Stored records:
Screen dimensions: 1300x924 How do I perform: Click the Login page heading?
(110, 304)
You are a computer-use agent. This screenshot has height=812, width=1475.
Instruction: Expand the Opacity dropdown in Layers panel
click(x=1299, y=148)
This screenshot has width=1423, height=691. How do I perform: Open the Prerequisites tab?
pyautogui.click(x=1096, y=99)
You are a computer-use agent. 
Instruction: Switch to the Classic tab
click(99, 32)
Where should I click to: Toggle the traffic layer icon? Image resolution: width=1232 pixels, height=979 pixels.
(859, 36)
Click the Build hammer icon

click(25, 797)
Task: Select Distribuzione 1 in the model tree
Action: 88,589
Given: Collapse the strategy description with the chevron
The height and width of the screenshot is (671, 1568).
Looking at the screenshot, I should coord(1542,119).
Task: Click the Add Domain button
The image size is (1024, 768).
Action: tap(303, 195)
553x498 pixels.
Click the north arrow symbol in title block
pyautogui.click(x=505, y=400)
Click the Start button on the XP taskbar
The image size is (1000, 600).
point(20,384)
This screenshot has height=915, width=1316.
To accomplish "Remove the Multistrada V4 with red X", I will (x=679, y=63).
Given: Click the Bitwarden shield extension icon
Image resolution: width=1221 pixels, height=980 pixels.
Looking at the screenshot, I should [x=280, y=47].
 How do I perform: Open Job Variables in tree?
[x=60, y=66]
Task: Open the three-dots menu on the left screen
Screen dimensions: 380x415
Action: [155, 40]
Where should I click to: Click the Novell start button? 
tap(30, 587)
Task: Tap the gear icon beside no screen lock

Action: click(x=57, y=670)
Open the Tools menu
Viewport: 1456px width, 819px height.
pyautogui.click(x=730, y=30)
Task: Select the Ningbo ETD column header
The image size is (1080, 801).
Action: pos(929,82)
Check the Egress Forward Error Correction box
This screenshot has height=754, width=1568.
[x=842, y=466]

* _Aim of the task_:
When the word "with" shows up in a line of the entries, pull that line out.

* _Written answer_:
Given: Collapse the strategy description with the chevron
To accomplish "Remove the Multistrada V4 with red X", I will (x=679, y=63).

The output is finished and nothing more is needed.